In deze beschikking van de Rechtbank Gelderland, zittingsplaats Arnhem, is op 7 oktober 2024 uitspraak gedaan in een verzoekschriftprocedure tussen verzoeker, de vader, en verweerder, de zoon. Verzoeker heeft op grond van artikel 843a Rv verzocht om inzage in financiële en administratieve gegevens, specifiek facturen, die verweerder heeft verzonden aan verschillende opdrachtgevers in de periode van 2012 tot en met 2019. Verzoeker stelt dat hij recht heeft op 50% van de opbrengst die verweerder genereerde en dat hij een rechtmatig belang heeft bij het verkrijgen van deze gegevens om zijn vordering te onderbouwen. Verweerder heeft echter betwist dat verzoeker recht heeft op deze gegevens en heeft aangevoerd dat verzoeker geen rechtmatig belang meer heeft, omdat de vordering zou zijn verjaard.
De rechtbank heeft vastgesteld dat verzoeker voldoende heeft onderbouwd dat hij mogelijk een vordering op verweerder heeft en dat de gevraagde facturen relevant zijn voor zijn rechtspositie. De rechtbank oordeelt dat verzoeker recht heeft op inzage in de gevraagde gegevens en dat verweerder gehouden is deze te verstrekken. Tevens is er een dwangsom opgelegd van € 1.000,00 per dag voor elke dag dat verweerder niet aan de veroordeling voldoet, tot een maximum van € 50.000,00. De proceskosten zijn gecompenseerd, wat betekent dat beide partijen hun eigen kosten dragen.
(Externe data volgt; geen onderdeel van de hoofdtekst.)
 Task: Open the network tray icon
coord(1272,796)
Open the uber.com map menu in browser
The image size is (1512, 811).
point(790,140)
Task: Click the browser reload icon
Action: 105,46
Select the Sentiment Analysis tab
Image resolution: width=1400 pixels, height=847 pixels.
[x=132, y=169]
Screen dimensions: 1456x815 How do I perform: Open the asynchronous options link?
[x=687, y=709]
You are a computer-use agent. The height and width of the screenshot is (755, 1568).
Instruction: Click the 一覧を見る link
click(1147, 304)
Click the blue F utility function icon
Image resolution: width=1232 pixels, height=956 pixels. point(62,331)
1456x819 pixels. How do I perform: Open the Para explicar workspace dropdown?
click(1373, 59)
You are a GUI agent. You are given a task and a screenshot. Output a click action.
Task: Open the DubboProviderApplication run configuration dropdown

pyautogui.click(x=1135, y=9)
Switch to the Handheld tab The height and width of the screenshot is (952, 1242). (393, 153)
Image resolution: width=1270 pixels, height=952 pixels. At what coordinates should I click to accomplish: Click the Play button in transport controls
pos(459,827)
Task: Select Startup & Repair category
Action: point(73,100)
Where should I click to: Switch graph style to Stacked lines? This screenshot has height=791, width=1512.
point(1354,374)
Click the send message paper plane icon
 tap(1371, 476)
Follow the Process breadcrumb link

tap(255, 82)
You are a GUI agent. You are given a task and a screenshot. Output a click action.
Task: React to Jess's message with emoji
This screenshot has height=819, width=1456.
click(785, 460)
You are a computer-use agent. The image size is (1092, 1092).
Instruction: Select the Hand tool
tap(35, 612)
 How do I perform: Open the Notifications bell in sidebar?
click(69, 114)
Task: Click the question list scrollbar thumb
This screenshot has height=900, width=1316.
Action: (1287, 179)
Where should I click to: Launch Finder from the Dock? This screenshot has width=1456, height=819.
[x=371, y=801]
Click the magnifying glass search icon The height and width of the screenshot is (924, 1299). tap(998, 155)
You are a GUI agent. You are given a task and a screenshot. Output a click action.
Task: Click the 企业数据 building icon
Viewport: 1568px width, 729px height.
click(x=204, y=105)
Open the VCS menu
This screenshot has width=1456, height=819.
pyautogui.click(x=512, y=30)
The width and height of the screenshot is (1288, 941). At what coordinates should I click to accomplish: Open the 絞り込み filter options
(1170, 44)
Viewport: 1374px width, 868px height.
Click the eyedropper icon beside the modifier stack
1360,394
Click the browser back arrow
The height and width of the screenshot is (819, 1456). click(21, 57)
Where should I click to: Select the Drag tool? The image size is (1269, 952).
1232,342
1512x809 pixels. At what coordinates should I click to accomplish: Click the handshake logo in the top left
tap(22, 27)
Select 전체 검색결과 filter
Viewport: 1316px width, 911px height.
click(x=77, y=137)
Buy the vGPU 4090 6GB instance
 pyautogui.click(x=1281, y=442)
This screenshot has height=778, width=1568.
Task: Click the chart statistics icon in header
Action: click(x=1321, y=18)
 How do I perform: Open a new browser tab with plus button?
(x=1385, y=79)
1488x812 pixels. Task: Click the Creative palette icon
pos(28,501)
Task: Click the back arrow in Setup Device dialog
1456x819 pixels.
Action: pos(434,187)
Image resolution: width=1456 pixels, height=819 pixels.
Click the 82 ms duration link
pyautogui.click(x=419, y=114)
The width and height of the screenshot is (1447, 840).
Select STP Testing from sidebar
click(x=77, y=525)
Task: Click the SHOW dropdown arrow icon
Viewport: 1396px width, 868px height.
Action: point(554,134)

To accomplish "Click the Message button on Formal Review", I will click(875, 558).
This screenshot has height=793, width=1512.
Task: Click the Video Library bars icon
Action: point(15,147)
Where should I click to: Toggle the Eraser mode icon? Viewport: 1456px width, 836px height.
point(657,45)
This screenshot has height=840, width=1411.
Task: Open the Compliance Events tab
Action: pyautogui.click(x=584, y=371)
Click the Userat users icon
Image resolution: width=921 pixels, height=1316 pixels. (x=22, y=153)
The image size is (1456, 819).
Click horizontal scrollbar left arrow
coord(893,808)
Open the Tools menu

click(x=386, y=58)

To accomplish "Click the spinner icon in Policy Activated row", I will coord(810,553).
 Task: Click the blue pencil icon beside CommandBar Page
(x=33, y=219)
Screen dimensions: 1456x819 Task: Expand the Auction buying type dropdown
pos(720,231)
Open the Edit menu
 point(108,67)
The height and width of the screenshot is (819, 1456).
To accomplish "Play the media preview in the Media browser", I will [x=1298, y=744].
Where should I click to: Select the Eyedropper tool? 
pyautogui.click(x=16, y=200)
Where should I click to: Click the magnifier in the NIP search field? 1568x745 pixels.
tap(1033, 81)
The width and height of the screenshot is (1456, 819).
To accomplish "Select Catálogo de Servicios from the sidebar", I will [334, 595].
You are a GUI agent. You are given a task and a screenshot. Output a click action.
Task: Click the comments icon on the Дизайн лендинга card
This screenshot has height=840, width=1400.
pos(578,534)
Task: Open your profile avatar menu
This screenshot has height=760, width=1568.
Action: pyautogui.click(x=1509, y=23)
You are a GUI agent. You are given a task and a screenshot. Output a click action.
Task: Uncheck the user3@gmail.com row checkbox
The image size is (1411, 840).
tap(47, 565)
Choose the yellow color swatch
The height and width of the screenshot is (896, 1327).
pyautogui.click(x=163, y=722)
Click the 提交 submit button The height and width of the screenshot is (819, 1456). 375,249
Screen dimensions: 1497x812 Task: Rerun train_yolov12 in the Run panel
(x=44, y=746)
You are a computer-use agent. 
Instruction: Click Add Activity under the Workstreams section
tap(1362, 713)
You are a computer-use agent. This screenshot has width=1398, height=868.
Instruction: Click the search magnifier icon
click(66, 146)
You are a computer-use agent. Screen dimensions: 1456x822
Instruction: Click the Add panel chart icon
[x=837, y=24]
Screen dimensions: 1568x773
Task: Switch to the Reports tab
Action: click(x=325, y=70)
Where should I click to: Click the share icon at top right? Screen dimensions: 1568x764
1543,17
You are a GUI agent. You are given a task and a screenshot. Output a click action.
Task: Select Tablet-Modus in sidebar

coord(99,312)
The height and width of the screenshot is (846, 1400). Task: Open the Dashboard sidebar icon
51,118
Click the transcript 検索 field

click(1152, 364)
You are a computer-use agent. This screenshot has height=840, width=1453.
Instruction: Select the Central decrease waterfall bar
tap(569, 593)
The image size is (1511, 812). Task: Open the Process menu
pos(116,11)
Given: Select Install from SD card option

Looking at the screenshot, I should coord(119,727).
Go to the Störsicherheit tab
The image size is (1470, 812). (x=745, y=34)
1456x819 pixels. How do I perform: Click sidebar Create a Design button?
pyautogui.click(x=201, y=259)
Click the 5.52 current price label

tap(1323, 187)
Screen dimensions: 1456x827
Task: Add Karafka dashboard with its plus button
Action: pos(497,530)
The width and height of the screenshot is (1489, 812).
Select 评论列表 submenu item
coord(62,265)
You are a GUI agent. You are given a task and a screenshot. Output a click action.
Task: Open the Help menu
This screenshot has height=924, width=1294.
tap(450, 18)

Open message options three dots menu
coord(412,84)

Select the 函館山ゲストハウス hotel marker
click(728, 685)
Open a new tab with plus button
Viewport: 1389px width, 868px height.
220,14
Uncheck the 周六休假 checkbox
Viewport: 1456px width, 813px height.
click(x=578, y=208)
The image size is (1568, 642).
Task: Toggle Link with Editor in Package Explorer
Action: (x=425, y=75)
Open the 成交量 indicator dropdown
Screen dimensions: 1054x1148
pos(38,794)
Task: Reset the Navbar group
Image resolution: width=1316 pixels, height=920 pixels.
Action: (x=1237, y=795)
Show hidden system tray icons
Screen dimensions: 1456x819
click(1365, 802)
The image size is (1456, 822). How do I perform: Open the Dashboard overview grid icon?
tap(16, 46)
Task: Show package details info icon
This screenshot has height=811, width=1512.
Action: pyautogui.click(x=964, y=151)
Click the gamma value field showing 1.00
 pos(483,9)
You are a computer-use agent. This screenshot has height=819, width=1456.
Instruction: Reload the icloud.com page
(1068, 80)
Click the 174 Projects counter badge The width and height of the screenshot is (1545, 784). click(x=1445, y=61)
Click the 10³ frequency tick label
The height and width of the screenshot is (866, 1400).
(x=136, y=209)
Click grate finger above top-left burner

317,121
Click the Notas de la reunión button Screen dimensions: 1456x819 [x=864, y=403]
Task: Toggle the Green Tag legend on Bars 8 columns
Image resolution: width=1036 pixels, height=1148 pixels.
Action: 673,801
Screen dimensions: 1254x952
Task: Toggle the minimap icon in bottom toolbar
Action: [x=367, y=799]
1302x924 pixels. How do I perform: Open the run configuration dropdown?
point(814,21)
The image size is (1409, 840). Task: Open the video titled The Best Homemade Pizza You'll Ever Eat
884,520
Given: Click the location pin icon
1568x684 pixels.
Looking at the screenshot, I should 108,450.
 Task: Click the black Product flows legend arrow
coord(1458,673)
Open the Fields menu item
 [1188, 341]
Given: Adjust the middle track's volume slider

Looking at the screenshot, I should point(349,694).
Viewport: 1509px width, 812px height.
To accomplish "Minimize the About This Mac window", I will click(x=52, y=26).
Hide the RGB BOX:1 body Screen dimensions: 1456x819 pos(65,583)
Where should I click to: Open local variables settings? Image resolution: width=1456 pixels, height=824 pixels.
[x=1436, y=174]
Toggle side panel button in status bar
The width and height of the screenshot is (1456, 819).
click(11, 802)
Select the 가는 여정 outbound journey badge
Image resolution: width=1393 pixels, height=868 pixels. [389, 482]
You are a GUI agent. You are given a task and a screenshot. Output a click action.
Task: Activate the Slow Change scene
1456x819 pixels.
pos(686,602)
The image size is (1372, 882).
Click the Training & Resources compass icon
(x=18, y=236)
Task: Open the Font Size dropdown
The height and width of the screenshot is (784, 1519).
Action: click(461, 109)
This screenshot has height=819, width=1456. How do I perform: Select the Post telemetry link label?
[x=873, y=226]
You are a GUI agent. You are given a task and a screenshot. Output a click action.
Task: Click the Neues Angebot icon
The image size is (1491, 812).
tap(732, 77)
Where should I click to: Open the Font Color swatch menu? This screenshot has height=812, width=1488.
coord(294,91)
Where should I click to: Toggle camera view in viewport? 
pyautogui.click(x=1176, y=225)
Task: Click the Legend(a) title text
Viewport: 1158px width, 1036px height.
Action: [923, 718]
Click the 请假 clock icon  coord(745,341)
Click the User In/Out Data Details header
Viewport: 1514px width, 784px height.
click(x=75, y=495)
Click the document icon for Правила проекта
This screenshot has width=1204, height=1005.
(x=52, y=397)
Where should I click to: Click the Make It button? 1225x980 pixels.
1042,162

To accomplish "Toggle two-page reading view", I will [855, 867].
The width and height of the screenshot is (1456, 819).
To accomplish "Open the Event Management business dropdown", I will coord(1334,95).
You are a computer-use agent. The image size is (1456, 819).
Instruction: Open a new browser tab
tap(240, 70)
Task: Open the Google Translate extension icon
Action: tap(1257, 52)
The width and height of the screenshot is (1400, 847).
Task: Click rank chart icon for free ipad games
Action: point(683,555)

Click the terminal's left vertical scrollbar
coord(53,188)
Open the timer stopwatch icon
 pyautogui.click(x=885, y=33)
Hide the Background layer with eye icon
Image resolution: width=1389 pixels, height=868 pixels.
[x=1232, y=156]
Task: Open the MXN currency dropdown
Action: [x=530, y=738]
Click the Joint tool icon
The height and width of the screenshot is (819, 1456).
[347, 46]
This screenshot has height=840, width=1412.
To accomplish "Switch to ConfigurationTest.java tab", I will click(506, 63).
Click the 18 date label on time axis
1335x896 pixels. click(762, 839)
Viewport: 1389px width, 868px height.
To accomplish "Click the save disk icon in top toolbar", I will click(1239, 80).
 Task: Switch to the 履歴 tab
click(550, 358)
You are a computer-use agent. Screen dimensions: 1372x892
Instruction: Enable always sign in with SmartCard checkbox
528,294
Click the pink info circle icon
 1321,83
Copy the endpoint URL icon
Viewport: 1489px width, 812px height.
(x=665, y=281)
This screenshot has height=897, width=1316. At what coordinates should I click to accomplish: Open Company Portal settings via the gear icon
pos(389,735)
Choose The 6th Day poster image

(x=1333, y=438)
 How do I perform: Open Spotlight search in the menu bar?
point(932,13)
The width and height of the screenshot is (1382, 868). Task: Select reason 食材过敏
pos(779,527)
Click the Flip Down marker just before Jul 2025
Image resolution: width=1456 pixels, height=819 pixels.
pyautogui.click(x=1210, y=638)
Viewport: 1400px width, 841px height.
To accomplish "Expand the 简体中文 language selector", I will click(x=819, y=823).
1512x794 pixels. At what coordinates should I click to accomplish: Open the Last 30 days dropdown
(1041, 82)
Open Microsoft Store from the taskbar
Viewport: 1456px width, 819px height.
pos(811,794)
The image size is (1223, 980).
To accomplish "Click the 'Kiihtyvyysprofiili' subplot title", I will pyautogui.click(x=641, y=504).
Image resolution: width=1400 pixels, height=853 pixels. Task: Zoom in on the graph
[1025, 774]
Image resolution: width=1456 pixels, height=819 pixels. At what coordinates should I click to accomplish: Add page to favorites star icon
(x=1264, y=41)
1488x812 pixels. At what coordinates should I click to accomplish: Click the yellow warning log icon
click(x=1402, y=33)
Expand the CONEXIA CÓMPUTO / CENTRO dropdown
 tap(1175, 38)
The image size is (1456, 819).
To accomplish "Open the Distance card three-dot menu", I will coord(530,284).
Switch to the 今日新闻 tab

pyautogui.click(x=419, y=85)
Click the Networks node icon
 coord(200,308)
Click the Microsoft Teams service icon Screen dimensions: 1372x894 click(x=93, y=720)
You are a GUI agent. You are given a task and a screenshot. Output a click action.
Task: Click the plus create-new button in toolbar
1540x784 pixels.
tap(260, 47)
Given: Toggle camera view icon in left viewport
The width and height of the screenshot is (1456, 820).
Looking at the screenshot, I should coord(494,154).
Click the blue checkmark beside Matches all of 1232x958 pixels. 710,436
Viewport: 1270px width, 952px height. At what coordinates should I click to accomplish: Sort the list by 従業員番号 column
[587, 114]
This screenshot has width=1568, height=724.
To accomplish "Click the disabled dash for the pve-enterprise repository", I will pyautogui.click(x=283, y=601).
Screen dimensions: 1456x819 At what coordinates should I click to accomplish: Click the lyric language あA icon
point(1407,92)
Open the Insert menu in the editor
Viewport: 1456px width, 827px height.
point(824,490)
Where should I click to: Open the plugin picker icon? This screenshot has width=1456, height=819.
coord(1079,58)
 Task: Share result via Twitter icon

De rechtbank benadrukt dat de procedure enkel betrekking heeft op de vraag of verweerder gehouden is om de gevraagde gegevens te verstrekken en niet op de beoordeling van de geschilpunten in de bodemprocedures die tussen partijen aanhangig zijn. De beslissing is openbaar uitgesproken door mr. I.W.M. Olthof.